One of the musical devices used to convey the symphony’s theme of migration was the whistle featured in the third movement, according to Richardson, who performed the part.

She said the sound is meant to evoke “panic and anxiety” and serve as an alarm for one’s community to warn that “something bad was coming.” She said the movement imagines the fear of knowing “that someone in your family is going to be taken away from you,” whether “a parent, a sibling or your own child.”

Despite the intense sonic elements, Catherine Hendra, parent of a DCWE member, said the program had strong mass appeal. 

“Sometimes these performances blend in things that are a little harder for people to grasp,” she said. “[The symphony] was very listenable but also very creative.”

The program’s single-composer focus shaped how performers approached the music. Sears said practicing the works made her “more reflective of his message,” adding that she tried to “put [her] head where Márquez is, and try to understand his emotions, and his anger, and his sadness, and communicate that through the music.”

Márquez said composing the work required deep reflection of his own. 

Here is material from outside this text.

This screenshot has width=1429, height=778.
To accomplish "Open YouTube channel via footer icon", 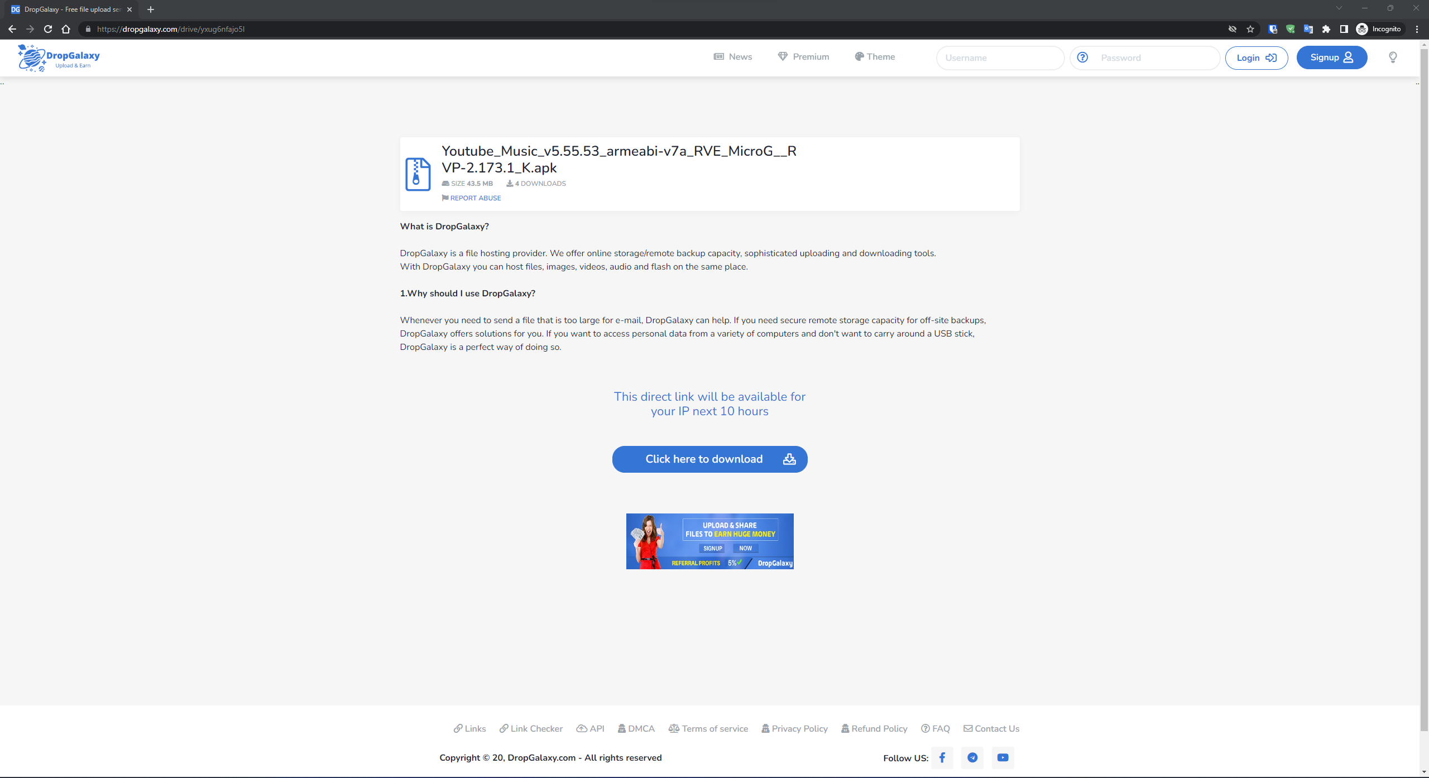I will pyautogui.click(x=1003, y=757).
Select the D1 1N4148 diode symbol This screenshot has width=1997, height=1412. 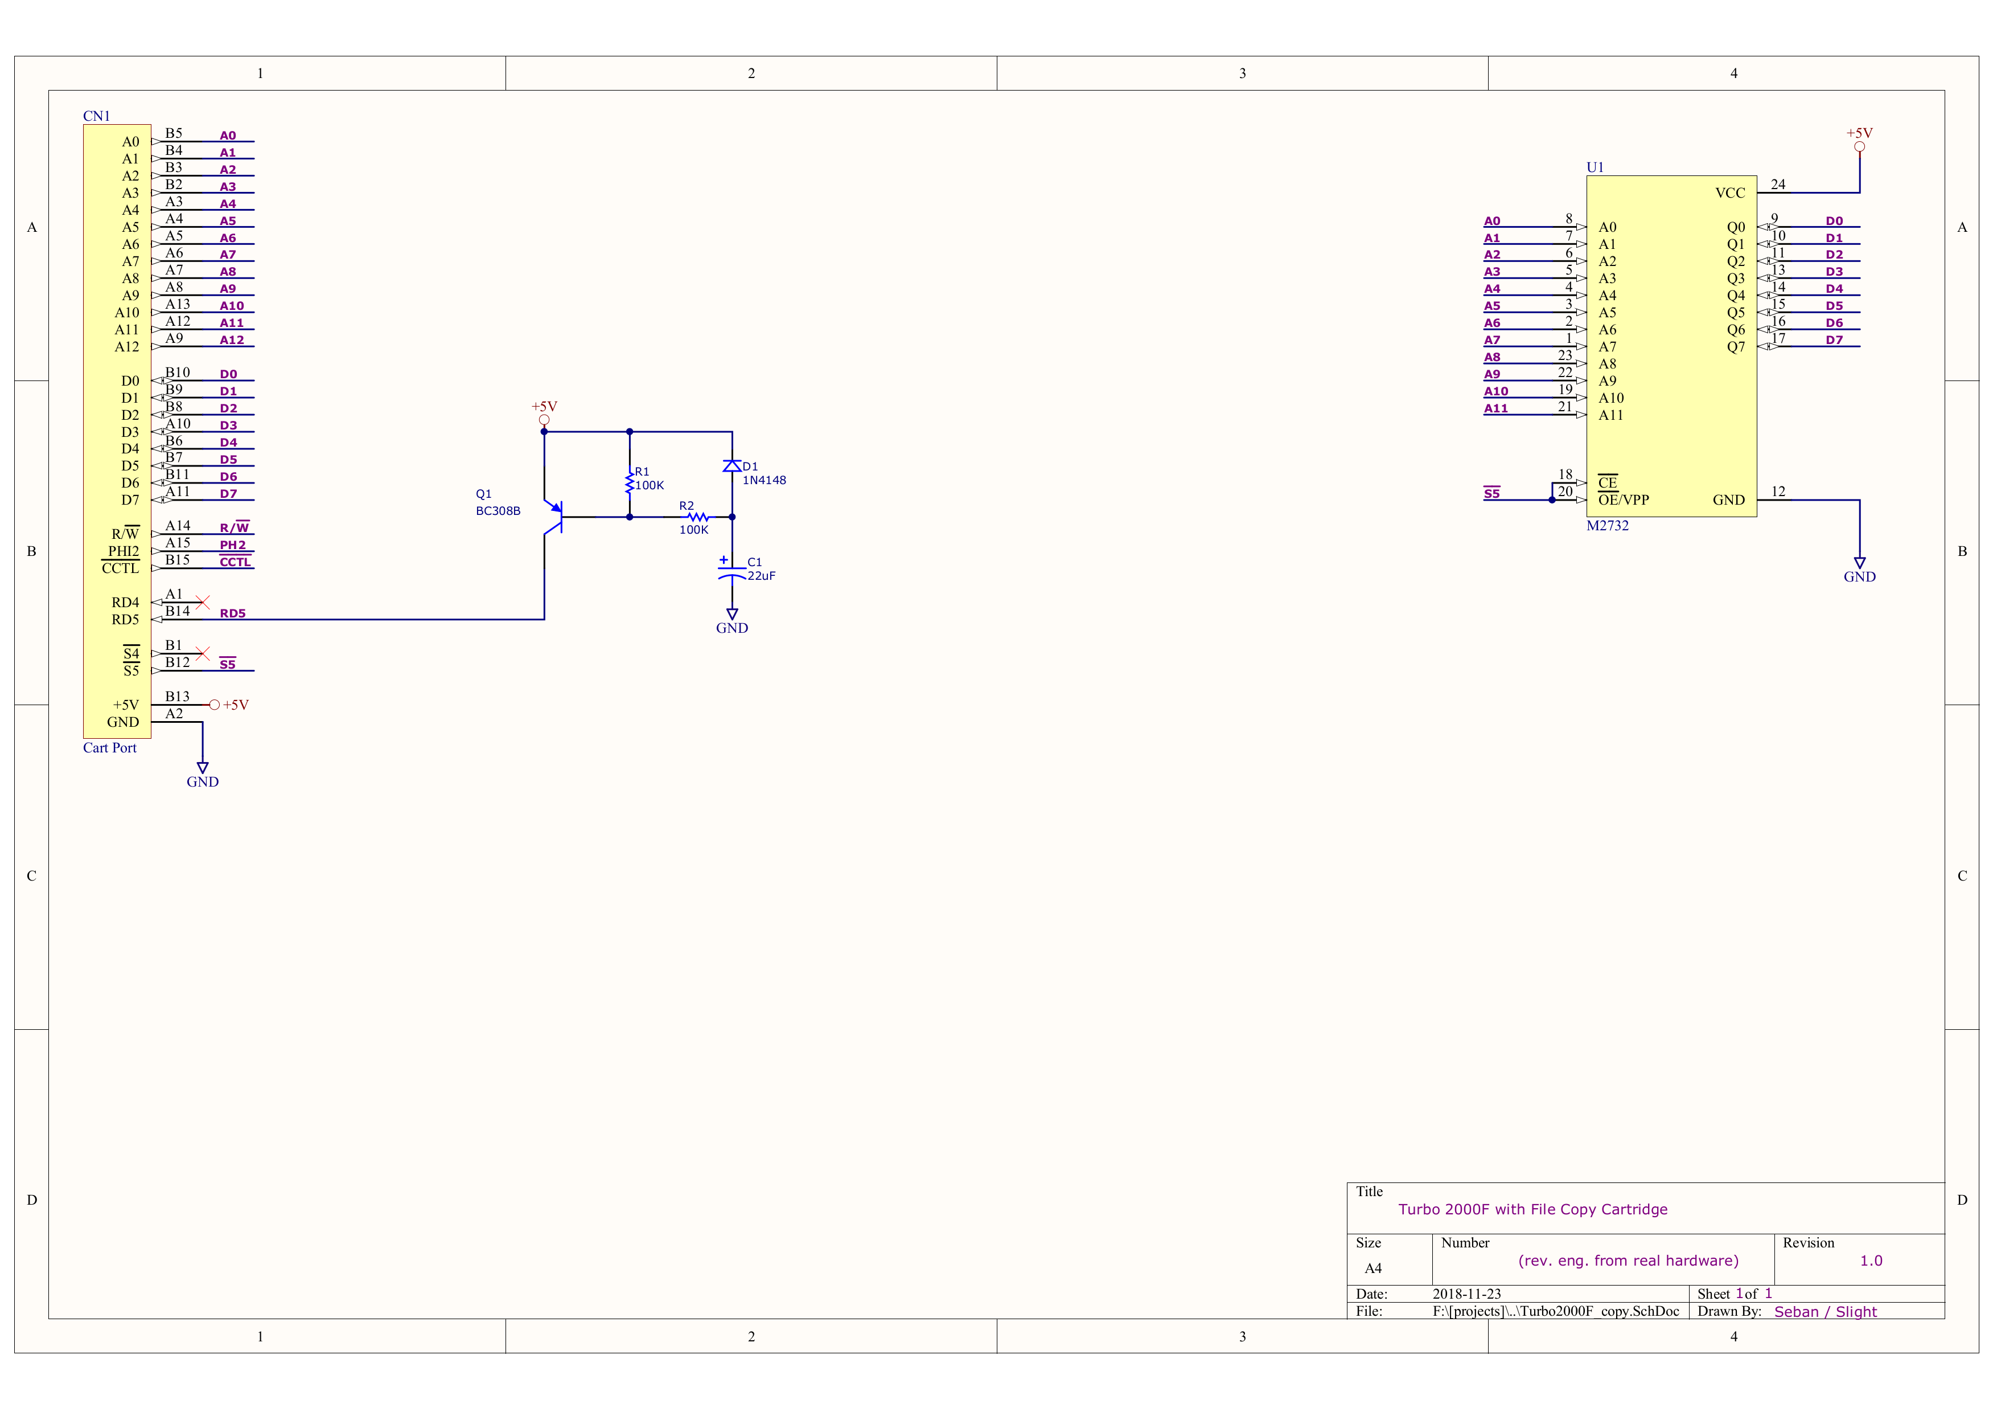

“I needed to do a very deep reflection about the migrants, not only in Mexico and Latin America, but all over the world,” he said.

Márquez said he chose the wind band deliberately for its emotive sound and the physical immediacy of playing it.

“I think it was very important to do it for a wind band,” he said. “It can be done with anything, even for piano solo, but the wind band is just wonderful, because the instruments are so expressive. You are in your body, in your breath.” 

Márquez said the premiere at Dartmouth carries particular weight because it is the launch of a series of dozens of performances across several countries.

“It’s very important that it [Sinfonía Nómada] is going to be premiered here in Dartmouth, and especially that it’s going to be played with 42 other bands,” he said. “It’s going to be played in Mexico and in Brazil, so I could say this is one of the pieces that is going to have the most premieres, at least for my work.”

The consortium of universities and institutions playing the symphony includes the United States Marine Band, the Eastman School of Music, Yale University and the University of Texas. Messier acknowledged that the symphony deals with challenging topics that often provoke disagreement in public discourse and politics. Still, he said he believes the work remains “amazingly profound and important,” regardless of where listeners fall on the political spectrum.

Rather than advancing a direct political message, Márquez offers “an emotional, empathetic lens into what’s happening,” Messier said. For him, the project ultimately creates space for dialogue and connection. 

“I think there’s room for everyone to engage in this dialogue,” Messier said, adding that the symphony carries an underlying sense of hope by bringing people together “in a world right now that’s very divisive.”